La falta de tiempo en el trabajo

Dic 26, 2007 | Institucional

Cómo se fabrica un sistema personalizado de administración del tiempo? Podemos indicar una serie de orientaciones para diseñar nuestro propio método de control, en el que podríamos utilizar las siguientes técnicas:

1. Durante un período de una semana, anote en una libreta, en una agenda, en su ordenador, en qué consume su tiempo. Se sorprenderá de la cantidad de tiempos muertos, de asuntos inesperados que reclaman su atención, de cuestiones, sin tanta importancia, en las que invierte un buen puñado de minutos diarios.

2. Jerarquizar, es una palabra mágica, debemos aprender a distinguir entre lo que es importante y lo que no lo es, entre lo que es interesante, necesario, urgente, importante e inaplazable. Una vez tengamos la costumbre de hacerlo, debemos hacer siempre primero lo más importante, lo más inaplazable y dejar el resto para después.

3. Concentración, es una fórmula especial, cuando haya decidido qué tiene que hacer ahora, hágalo, olvide todo lo demás, sumérjase en esa tarea y verá como rinde más.

4. Delegar, se habla mucho de la conveniencia de delegar, es fundamental rodearse de un buen equipo de colaboradores, a quienes podamos encomendar muchas de nuestras tareas. No es admisible refugiarse en la típica excusa de ellos no saben hacerlo, es posible que no lo sepan hacer, que no lo hagan como usted, que lo resuelvan de forma distinta. Si no saben realizar esa tarea, enséñeles, el tiempo que invierta en ello será un importante aliado.

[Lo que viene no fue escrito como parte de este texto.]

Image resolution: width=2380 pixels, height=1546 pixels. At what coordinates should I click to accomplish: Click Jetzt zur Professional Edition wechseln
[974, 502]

5. Aprenda a hacer varias tareas a la vez, es posible hacer esa llamada importante mientras se dirige a una reunión, tal vez pueda leer ese informe tan significativo mientras le cortan el pelo, sea imaginativo y duplique sus acciones.

6. Diga no, con una sonrisa, con un gesto afable, niegue su asistencia a una comida innecesaria, no pierda su tiempo en reuniones de menor importancia, no deje que invadan su despacho y los demás le cuenten historias y cuchicheos que le roban su tiempo, hay personas que parecen estar desocupadas todo el día, sea cortés con ellas, pero inflexible en evitar que le roben su tiempo.

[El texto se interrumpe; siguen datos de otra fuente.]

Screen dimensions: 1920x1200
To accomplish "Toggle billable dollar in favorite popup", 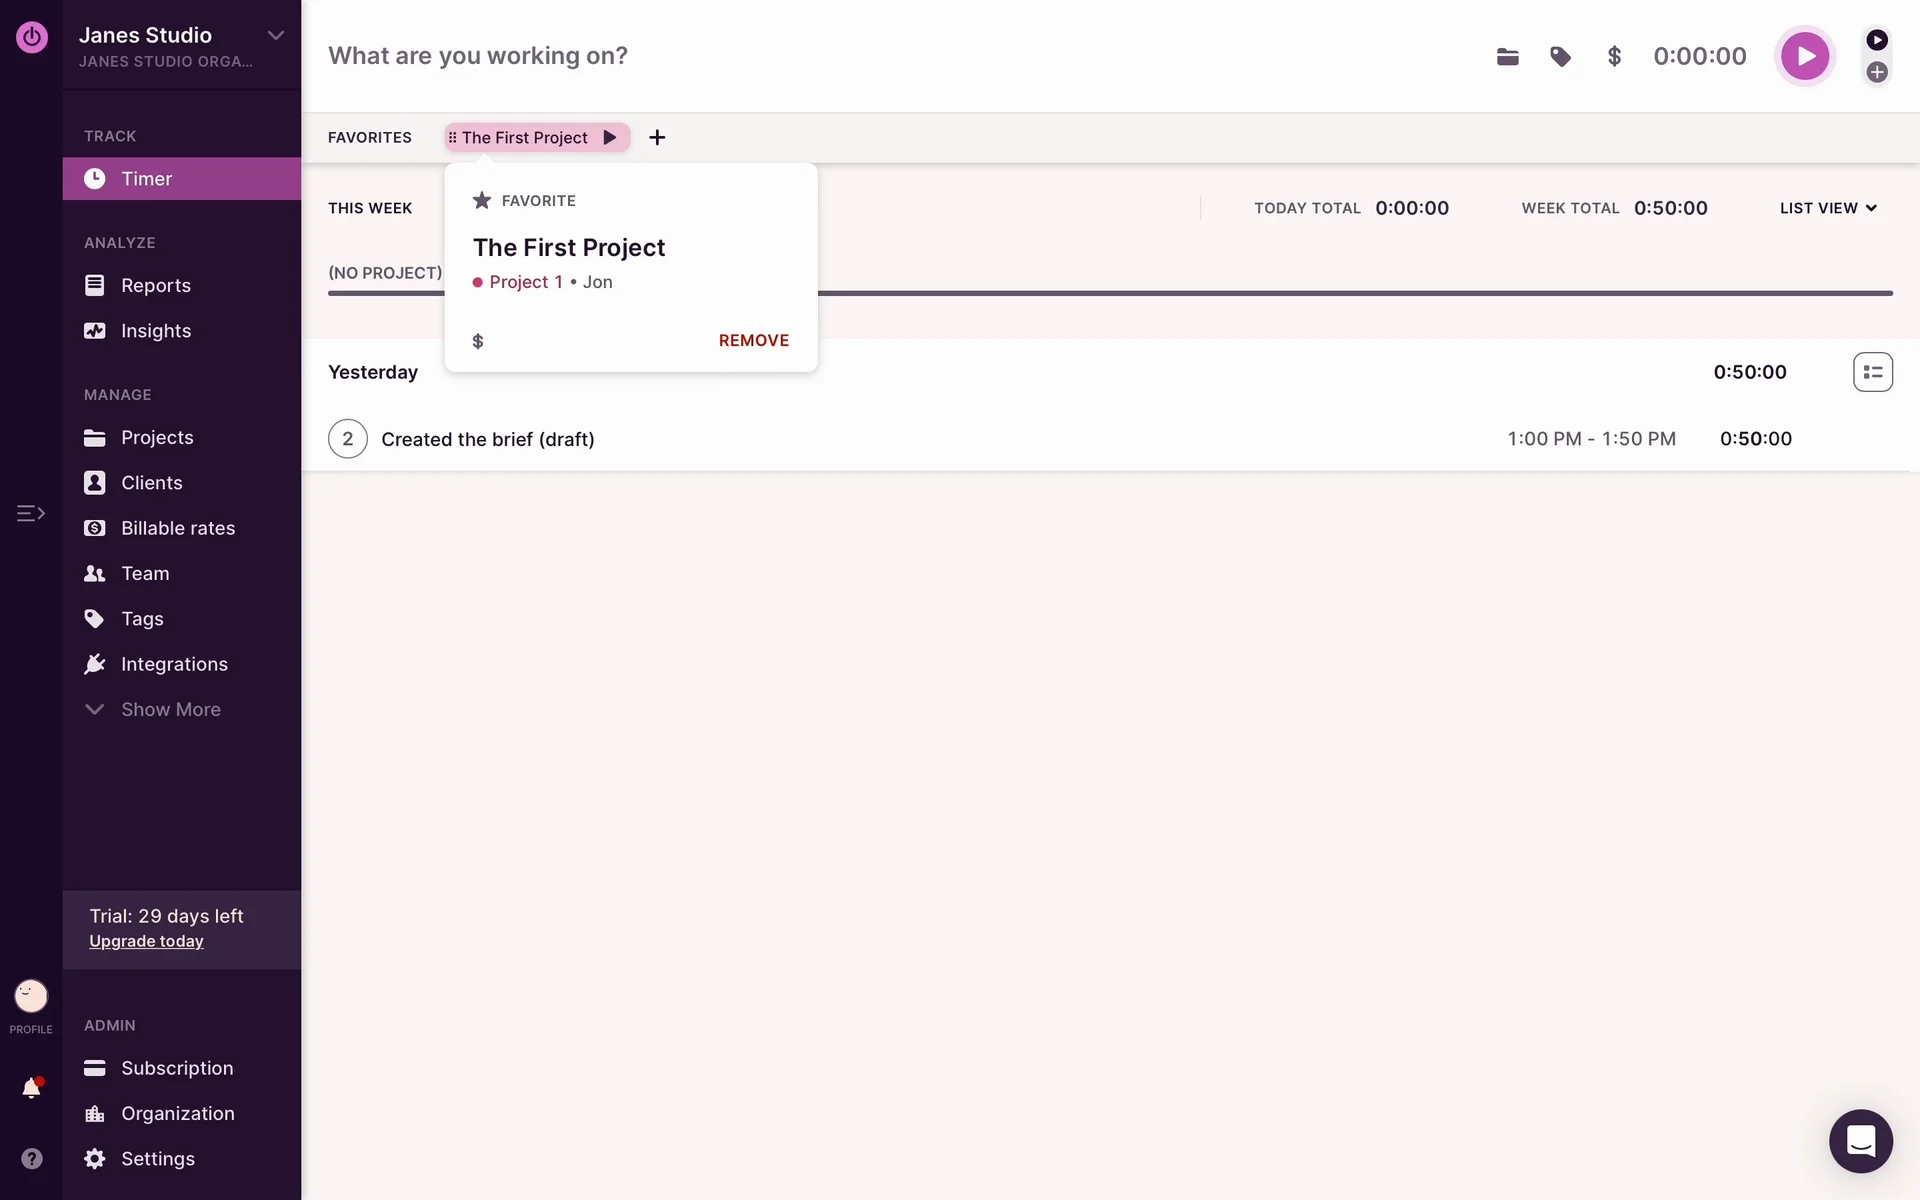I will (478, 342).
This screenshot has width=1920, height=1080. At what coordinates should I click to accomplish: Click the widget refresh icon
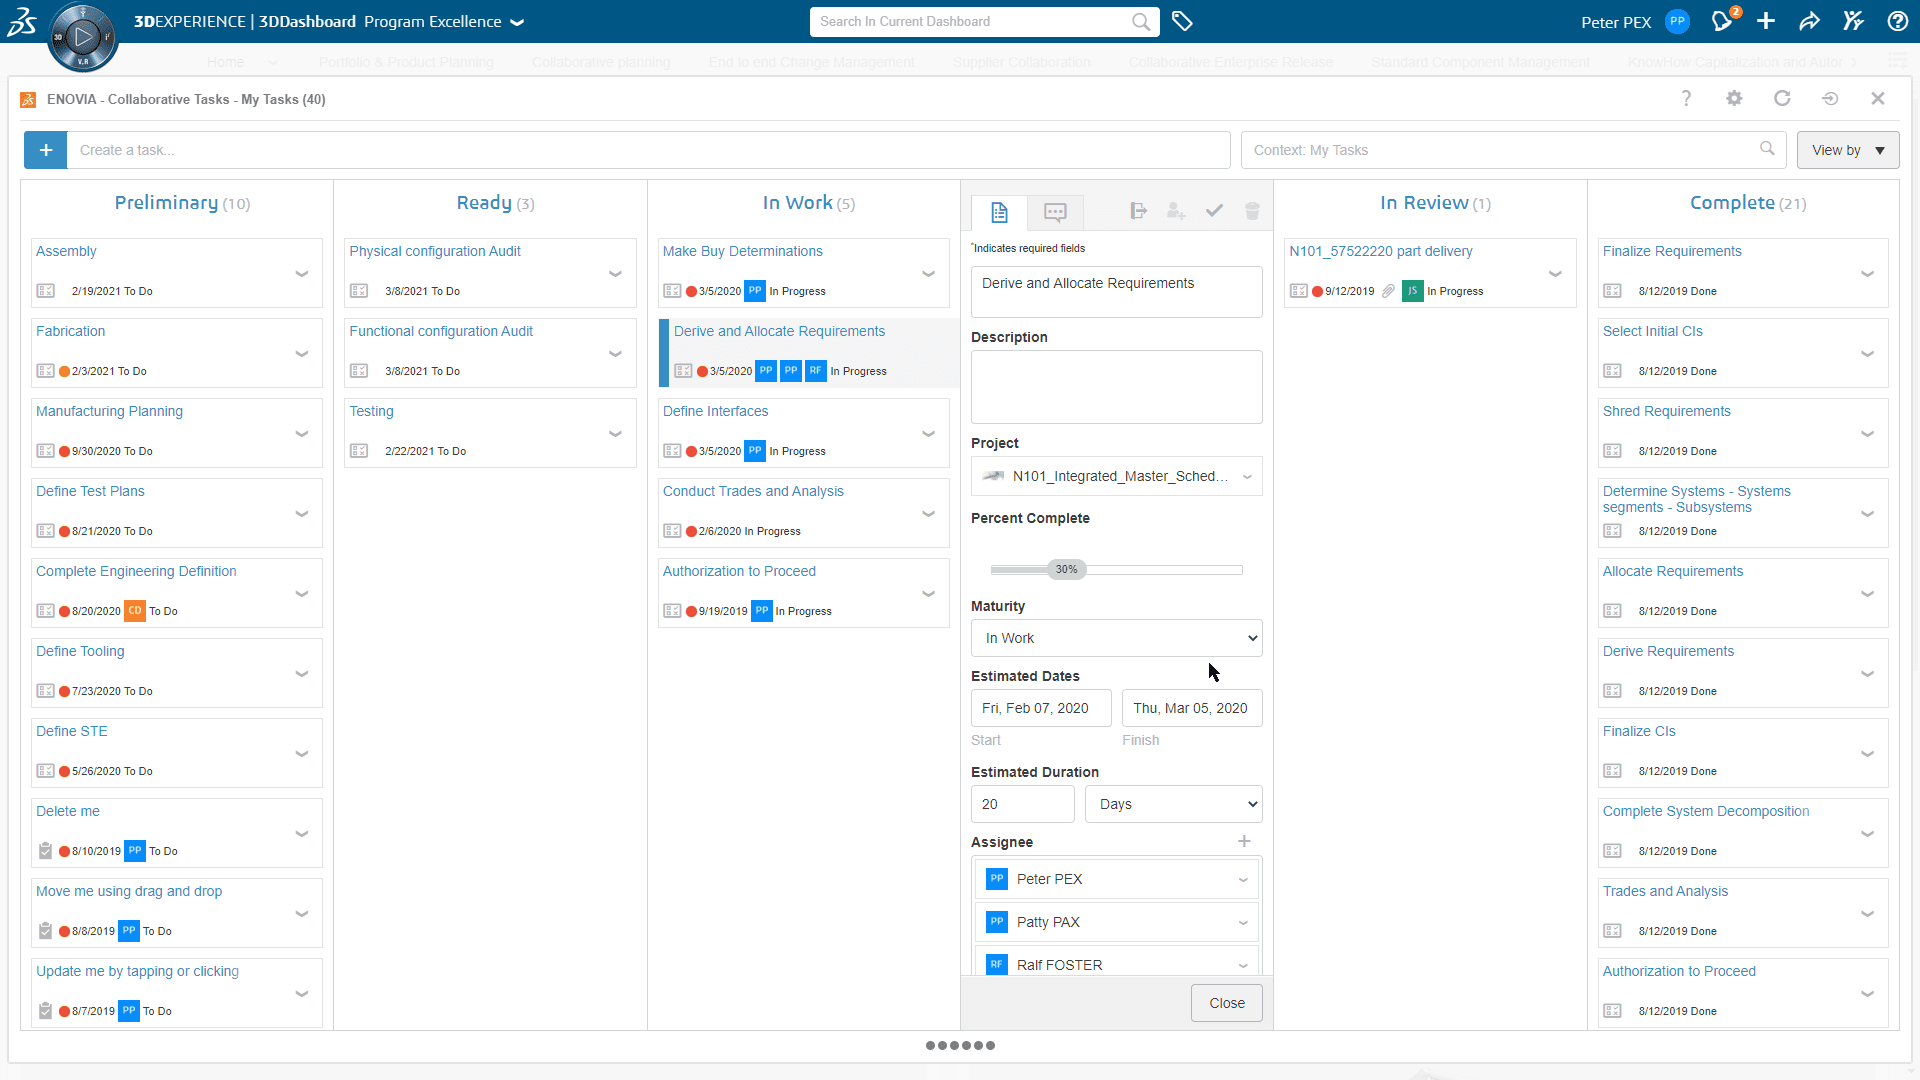(x=1782, y=98)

7. Planifique sus tareas, aunque al principio pueda parecer molesto, aburrido, una pérdida de tiempo, esta acción es una de las más importantes que puede realizar en su propio beneficio, los minutos que dedique cada día a organizarse, a planificar sus jornadas de trabajo, le serán muy rentables.

8. Pierda el tiempo, podemos tener la mejor de las planificaciones de nuestros días, de nuestras semanas, de nuestros meses, pero inevitablemente, casi a diario, van a surgir fuegos que apagar, conversaciones que escuchar, llamadas telefónicas ineludibles, de manera que resulta muy inteligente, en el momento de organizarnos, incluir un porcentaje de minutos diarios para perder, pues querámoslo o no, el efecto se producirá.

9. Reserve tiempo para sus relaciones familiares, personales, para sus amistades, además de trabajar, debe continuar siendo un ser humano, así que cultive el trato con los demás.

10. Cuando todo falle, cuando su plan se esfume, cuando el trabajo se acumule, cuando no sepa por dónde empezar, no se angustie, sepa que eso nos pasa a todos más a menudo de lo que se imagina. Cuando llegue a esa situación, respire hondo, sonría, cante una canción, haga algo diferente a lo que normalmente hace, y recuerde que de perdidos al río, así que quizás resulte más conveniente salir a dar un paseo y templar los ánimos, antes de reiniciar su tarea.